TH regulation of gene expression is achieved through a nuclear TH receptor (TR), which regulates cognate gene expression by binding the upstream promoters of TH-responsive genes at specific sequences (6). Studies of the TH response element (TRE) revealed an optimal consensus of a direct hexameric repeat (A/G)GGT(C/A)A with four bases between the repeats (7). The rat Spot 14 promoter has been found to contain two such elements at approximately position -2500 (5, 8).

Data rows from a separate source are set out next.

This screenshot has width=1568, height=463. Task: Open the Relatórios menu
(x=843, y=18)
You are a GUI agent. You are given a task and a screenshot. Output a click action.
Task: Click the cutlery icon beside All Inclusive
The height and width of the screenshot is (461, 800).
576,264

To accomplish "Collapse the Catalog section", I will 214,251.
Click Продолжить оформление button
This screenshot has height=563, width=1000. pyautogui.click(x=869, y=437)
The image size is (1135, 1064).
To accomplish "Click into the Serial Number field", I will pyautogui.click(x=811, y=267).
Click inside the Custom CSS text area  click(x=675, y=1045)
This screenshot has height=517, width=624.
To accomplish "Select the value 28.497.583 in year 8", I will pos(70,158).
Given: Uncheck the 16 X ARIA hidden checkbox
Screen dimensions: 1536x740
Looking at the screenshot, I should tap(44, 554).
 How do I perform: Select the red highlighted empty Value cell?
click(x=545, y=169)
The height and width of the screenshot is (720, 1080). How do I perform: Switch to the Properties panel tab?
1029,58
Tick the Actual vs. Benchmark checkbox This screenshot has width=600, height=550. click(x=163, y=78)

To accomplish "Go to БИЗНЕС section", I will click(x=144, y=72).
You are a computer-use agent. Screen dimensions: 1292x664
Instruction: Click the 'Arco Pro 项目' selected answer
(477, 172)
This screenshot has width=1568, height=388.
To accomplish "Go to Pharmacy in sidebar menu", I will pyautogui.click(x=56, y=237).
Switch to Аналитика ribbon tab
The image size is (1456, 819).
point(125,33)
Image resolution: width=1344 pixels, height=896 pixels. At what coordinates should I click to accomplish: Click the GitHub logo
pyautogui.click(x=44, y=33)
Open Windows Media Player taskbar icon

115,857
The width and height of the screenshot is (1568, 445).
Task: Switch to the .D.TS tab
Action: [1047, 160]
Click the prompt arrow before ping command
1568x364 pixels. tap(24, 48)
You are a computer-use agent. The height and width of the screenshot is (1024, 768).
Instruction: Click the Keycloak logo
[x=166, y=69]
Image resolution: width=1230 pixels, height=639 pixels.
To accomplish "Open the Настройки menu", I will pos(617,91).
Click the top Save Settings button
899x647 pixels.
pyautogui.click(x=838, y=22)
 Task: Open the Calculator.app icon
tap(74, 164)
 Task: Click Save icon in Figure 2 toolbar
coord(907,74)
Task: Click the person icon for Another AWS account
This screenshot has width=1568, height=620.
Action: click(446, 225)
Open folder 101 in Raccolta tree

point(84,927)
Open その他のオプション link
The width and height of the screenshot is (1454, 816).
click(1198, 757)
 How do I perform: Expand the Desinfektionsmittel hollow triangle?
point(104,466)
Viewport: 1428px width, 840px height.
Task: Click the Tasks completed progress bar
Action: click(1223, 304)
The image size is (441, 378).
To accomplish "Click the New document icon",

To study the role of Spot 14 in human disease, our laboratory has recently cloned the human gene (9). The human gene has been mapped to chromosome 11q.13, a region implicated in human obesity (10, 11, 12). Furthermore, we have shown that this gene is abnormally regulated in obese individuals (13), further underscoring the importance of identifying the regulatory factors required for human Spot 14 expression. Thus, we asked the following question: are there differences in TH-dependent regulation of human vs. rat Spot 14 gene transcription?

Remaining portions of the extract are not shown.